Dr Mike Callan, Yusuke Kanamaru, Darren Warner

AN OLYMPIC coach of the Japanese judo team has spoken with researchers from the University of Chichester as he prepares for the 2020 Tokyo Games.

Yusuke Kanamaru (above centre), himself a former Olympian, spent a day with the Institute of Sport to study best coaching practice as part of his professional development.

The All-Japan national team coach, who visited from Ryotokuji University, is the personal trainer of Rio Olympic medal-winner Shohei Ono and 2015 world champion Takanori Nagase.

Mr Kanamaru said he visited the University of Chichester to learn about European coaching styles to try improve his understanding of coaching methods.

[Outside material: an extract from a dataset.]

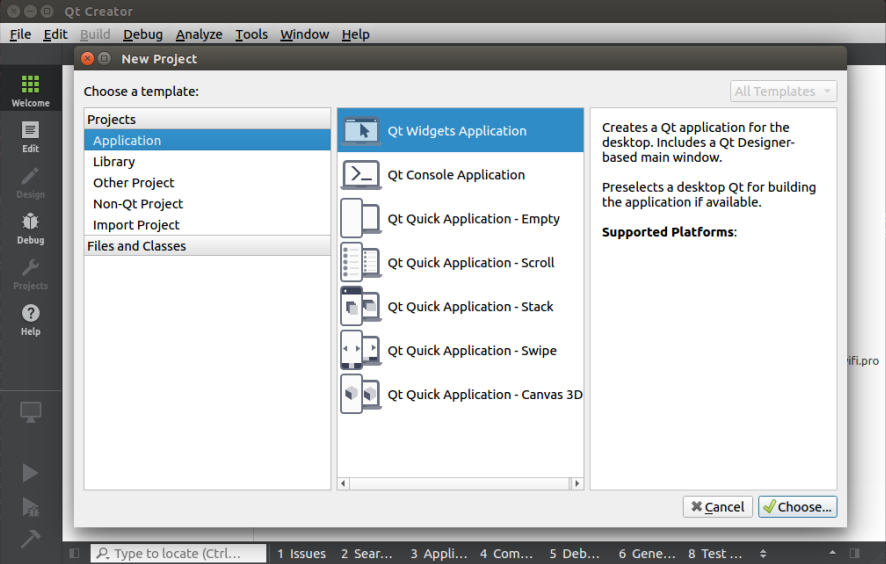Select the Qt Quick Application - Canvas 3D icon

click(360, 395)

He added: “In Japan we have to make great success in the home Olympics in 2020 especially in our national sport.

“This is a good opportunity to make great research collaboration between Chichester and Ryotokuji University.”

The academics from the University of Chichester’s Institute of Sport, met by Mr Kanamaru, have provided specialist expertise in learning and teaching to international athletes and professional associations since 2000.

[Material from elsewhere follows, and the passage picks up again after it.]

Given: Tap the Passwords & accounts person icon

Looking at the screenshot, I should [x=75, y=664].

Its researchers include the past-president of the International Sociology of Sport Association and Corresponding Editor of the International Review for the Sociology of Sport.

Dr Mike Callan (above left), a Reader in the Department of Sport Development and Management, is the President of the International Association of Judo Researchers whose specialism sits within supporting former athletes through education.

He said: “Yusuke is interested to find out about coaching approaches in the UK and Europe, he will be an important coach for Japan during the Tokyo 2020 Olympic Games.”

Also present at the visit was Welsh Judo CEO Darren Warner, who is to begin a PhD into skill acquisition at the University of Chichester in October.

Mr Warner (above right), a former Team GB coach to London 2012 silver medallist Gemma Gibson, said: “The Tokyo Games are not that far away, we are at the stage of developing the next generation of athletes in the 16 to 25-year-old age group.

“Studying for my PhD at Chichester I hope to develop an educational system that understands how and why people progress through good coaching and best practice.”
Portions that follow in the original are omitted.